▶ [Exercise requirements] Below are records; quote them exactly from the first line through the line that contains "This screenshot has height=380, width=640.".

(Records excerpted from a collection)
______
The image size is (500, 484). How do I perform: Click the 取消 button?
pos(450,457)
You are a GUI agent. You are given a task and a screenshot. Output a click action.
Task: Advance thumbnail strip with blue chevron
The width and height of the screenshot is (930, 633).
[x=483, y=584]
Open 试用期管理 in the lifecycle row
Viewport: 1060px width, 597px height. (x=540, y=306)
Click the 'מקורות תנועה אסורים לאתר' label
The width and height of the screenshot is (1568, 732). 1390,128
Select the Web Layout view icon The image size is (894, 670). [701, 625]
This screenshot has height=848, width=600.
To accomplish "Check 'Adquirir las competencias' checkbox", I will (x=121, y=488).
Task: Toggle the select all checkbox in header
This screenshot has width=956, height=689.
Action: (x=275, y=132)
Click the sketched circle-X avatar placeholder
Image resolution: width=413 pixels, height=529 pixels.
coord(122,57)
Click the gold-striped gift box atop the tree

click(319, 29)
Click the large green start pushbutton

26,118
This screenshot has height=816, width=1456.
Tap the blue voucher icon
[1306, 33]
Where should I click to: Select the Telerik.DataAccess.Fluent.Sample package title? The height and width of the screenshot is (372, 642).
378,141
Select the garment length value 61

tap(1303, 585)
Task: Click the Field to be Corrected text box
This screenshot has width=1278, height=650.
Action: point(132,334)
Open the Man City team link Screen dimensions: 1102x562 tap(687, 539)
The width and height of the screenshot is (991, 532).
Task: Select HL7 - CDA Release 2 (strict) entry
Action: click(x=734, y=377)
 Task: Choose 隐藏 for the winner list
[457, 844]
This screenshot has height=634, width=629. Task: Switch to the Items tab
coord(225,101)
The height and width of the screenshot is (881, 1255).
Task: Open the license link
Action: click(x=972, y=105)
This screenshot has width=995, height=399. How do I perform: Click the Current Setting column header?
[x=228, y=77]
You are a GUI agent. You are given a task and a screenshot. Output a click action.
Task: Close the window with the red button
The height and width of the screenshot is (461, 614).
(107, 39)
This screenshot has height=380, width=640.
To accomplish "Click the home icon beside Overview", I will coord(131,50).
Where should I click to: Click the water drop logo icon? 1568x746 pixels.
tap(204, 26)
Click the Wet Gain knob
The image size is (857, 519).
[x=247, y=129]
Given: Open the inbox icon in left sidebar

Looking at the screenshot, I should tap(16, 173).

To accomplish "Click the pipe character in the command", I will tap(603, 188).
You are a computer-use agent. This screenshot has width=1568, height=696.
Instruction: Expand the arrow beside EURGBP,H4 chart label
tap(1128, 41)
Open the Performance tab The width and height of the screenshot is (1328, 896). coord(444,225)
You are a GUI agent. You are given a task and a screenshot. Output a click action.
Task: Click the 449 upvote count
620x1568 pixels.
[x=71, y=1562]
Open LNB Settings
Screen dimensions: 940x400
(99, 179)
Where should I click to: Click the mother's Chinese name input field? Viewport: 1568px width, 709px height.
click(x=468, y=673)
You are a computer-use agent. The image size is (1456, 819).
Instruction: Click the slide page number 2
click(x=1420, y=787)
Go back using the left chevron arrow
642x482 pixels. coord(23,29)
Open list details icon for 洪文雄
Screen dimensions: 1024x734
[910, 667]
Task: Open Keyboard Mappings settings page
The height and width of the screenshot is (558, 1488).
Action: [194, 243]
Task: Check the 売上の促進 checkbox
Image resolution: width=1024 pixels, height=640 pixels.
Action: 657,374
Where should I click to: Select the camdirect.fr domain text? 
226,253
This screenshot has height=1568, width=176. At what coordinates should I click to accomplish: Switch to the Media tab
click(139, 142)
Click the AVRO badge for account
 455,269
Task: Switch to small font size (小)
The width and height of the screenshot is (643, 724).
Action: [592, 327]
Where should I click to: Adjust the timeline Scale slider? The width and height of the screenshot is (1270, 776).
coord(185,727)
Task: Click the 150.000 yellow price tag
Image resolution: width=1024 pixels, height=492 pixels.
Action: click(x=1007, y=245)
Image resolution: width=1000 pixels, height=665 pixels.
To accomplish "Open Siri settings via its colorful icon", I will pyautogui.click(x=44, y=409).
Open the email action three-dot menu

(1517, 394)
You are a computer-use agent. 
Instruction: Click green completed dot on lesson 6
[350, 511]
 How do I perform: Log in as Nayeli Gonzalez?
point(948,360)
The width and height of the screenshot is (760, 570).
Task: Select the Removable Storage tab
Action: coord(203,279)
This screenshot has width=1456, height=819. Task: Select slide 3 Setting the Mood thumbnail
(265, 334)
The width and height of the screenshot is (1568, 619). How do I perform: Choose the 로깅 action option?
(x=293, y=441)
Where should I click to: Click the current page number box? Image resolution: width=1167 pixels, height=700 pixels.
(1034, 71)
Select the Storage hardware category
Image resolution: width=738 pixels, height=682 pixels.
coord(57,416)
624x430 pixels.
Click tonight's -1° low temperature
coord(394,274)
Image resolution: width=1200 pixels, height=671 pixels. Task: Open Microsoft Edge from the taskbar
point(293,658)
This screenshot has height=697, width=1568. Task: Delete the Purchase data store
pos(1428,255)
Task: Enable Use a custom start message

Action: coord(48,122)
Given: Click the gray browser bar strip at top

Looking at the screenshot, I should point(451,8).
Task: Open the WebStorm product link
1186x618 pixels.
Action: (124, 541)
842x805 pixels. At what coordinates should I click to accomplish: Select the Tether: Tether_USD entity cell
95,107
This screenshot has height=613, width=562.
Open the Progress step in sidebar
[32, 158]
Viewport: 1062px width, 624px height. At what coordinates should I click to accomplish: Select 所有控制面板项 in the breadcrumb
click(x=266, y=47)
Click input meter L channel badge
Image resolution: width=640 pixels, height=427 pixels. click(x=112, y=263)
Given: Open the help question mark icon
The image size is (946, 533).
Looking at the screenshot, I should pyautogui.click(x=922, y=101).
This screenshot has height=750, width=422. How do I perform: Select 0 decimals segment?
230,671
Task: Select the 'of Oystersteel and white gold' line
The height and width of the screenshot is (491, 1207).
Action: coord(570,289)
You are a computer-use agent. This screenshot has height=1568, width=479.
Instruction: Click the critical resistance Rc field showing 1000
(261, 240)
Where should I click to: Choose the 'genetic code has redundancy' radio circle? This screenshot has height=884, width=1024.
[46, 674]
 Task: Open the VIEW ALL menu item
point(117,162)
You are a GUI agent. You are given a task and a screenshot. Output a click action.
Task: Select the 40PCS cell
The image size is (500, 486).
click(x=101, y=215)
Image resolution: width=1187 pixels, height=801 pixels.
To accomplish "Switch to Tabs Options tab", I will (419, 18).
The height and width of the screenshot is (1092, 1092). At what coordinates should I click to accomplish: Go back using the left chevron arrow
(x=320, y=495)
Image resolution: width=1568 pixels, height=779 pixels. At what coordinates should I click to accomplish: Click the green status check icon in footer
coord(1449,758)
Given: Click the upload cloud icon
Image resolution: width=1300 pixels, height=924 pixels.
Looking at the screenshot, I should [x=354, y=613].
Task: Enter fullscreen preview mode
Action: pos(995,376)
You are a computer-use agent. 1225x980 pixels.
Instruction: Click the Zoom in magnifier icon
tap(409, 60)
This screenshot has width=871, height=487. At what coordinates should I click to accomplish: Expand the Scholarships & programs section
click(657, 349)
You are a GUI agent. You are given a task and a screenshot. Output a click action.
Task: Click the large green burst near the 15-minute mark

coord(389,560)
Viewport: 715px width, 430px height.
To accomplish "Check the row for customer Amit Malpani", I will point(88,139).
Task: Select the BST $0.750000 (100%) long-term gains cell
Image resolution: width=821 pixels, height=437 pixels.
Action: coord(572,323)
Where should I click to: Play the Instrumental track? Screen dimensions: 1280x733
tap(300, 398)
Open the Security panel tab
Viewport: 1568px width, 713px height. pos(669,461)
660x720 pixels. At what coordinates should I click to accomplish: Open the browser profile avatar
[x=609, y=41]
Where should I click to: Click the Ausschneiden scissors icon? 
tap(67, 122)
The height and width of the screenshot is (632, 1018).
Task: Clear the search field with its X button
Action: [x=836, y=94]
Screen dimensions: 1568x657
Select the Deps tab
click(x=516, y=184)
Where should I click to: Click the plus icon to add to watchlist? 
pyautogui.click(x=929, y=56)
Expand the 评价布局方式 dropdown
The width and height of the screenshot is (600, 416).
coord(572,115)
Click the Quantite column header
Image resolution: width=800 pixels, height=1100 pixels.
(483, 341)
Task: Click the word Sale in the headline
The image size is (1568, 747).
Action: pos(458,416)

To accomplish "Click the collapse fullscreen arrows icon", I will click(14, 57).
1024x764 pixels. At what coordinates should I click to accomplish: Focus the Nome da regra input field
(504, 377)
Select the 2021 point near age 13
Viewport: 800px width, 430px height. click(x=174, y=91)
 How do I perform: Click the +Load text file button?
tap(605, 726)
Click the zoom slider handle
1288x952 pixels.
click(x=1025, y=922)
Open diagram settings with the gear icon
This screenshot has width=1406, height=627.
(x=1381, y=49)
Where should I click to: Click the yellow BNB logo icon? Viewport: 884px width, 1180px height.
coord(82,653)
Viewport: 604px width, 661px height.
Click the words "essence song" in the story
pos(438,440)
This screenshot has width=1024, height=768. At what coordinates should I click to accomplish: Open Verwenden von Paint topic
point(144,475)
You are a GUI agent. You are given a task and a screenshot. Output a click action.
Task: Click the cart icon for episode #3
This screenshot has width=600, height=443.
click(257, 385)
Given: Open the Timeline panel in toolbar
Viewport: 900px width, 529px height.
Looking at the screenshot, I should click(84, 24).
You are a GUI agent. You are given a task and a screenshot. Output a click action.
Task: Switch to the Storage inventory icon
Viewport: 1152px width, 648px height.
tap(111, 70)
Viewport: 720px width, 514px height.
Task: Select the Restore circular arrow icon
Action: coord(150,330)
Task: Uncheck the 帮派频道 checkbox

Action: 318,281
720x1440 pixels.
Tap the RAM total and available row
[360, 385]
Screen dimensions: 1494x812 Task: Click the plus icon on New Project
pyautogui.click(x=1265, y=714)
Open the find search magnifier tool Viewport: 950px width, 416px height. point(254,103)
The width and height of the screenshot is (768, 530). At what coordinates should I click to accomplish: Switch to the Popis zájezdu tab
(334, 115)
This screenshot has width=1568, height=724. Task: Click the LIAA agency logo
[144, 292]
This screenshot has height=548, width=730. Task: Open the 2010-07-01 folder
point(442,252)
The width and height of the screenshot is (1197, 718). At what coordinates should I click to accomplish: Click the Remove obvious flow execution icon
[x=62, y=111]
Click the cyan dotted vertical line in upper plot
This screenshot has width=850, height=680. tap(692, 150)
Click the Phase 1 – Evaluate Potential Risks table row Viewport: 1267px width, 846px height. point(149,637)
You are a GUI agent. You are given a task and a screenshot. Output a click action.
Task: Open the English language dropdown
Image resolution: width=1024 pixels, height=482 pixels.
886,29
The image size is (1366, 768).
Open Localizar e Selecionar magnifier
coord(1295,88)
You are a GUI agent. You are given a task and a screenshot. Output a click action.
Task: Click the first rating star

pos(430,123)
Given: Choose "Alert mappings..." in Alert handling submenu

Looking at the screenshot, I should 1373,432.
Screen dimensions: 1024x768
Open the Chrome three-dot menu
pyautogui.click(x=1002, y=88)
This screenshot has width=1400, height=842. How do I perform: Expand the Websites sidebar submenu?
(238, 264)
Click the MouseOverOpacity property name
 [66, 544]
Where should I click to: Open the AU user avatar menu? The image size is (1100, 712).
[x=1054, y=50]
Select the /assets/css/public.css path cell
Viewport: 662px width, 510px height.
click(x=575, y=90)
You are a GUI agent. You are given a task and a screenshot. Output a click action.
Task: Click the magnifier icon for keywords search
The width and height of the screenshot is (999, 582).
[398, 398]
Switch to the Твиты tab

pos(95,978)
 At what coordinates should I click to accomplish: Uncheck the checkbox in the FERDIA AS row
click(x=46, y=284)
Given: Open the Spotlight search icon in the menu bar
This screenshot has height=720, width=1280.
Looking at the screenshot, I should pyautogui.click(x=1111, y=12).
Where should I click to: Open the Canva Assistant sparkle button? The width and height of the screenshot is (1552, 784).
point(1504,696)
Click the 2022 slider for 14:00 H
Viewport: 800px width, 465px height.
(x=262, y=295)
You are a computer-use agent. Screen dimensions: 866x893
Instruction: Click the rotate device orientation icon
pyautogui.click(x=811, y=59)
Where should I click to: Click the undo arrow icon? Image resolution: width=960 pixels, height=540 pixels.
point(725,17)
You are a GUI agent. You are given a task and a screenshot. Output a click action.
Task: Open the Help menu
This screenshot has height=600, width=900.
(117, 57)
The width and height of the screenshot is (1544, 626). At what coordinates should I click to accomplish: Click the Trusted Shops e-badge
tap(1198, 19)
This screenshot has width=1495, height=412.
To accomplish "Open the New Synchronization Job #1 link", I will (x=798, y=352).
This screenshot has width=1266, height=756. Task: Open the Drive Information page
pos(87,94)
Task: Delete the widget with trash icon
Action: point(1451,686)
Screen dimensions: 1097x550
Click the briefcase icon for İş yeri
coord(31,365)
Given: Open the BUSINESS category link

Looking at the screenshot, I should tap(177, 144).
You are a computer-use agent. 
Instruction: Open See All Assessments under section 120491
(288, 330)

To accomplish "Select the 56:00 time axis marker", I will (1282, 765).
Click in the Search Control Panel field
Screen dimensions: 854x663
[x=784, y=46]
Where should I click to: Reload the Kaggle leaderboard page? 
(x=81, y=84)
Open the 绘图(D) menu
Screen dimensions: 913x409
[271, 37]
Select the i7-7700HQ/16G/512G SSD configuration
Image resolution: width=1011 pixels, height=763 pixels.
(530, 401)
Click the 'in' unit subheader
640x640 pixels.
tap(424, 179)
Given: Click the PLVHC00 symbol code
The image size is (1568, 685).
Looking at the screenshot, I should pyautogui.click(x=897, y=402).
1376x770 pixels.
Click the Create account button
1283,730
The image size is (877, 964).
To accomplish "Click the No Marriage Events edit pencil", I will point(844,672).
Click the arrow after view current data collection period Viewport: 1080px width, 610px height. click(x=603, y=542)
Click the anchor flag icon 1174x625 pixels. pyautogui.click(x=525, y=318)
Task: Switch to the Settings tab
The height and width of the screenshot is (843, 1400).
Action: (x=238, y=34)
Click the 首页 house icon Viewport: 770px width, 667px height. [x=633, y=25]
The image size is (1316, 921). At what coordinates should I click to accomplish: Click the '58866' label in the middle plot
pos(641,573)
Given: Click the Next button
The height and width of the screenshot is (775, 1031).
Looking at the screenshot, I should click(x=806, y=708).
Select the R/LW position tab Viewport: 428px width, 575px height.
______
▶ [Output of the exercise]
The image size is (500, 484). How do I perform: Click the 取消 button?
pos(450,457)
You are a GUI agent. You are given a task and a screenshot. Output a click action.
Task: Advance thumbnail strip with blue chevron
The width and height of the screenshot is (930, 633).
[x=483, y=584]
Open 试用期管理 in the lifecycle row
Viewport: 1060px width, 597px height. (x=540, y=306)
Click the 'מקורות תנועה אסורים לאתר' label
The width and height of the screenshot is (1568, 732). 1390,128
Select the Web Layout view icon The image size is (894, 670). [701, 625]
This screenshot has height=848, width=600.
To accomplish "Check 'Adquirir las competencias' checkbox", I will (x=121, y=488).
Task: Toggle the select all checkbox in header
This screenshot has width=956, height=689.
Action: (x=275, y=132)
Click the sketched circle-X avatar placeholder
Image resolution: width=413 pixels, height=529 pixels.
coord(122,57)
Click the gold-striped gift box atop the tree

click(319, 29)
Click the large green start pushbutton

26,118
This screenshot has height=816, width=1456.
Tap the blue voucher icon
[1306, 33]
Where should I click to: Select the Telerik.DataAccess.Fluent.Sample package title? The height and width of the screenshot is (372, 642).
378,141
Select the garment length value 61

tap(1303, 585)
Task: Click the Field to be Corrected text box
This screenshot has width=1278, height=650.
Action: point(132,334)
Open the Man City team link Screen dimensions: 1102x562 tap(687, 539)
The width and height of the screenshot is (991, 532).
Task: Select HL7 - CDA Release 2 (strict) entry
Action: click(x=734, y=377)
 Task: Choose 隐藏 for the winner list
[457, 844]
This screenshot has height=634, width=629. Task: Switch to the Items tab
coord(225,101)
The height and width of the screenshot is (881, 1255).
Task: Open the license link
Action: click(x=972, y=105)
This screenshot has width=995, height=399. How do I perform: Click the Current Setting column header?
[x=228, y=77]
You are a GUI agent. You are given a task and a screenshot. Output a click action.
Task: Close the window with the red button
The height and width of the screenshot is (461, 614).
(107, 39)
This screenshot has height=380, width=640.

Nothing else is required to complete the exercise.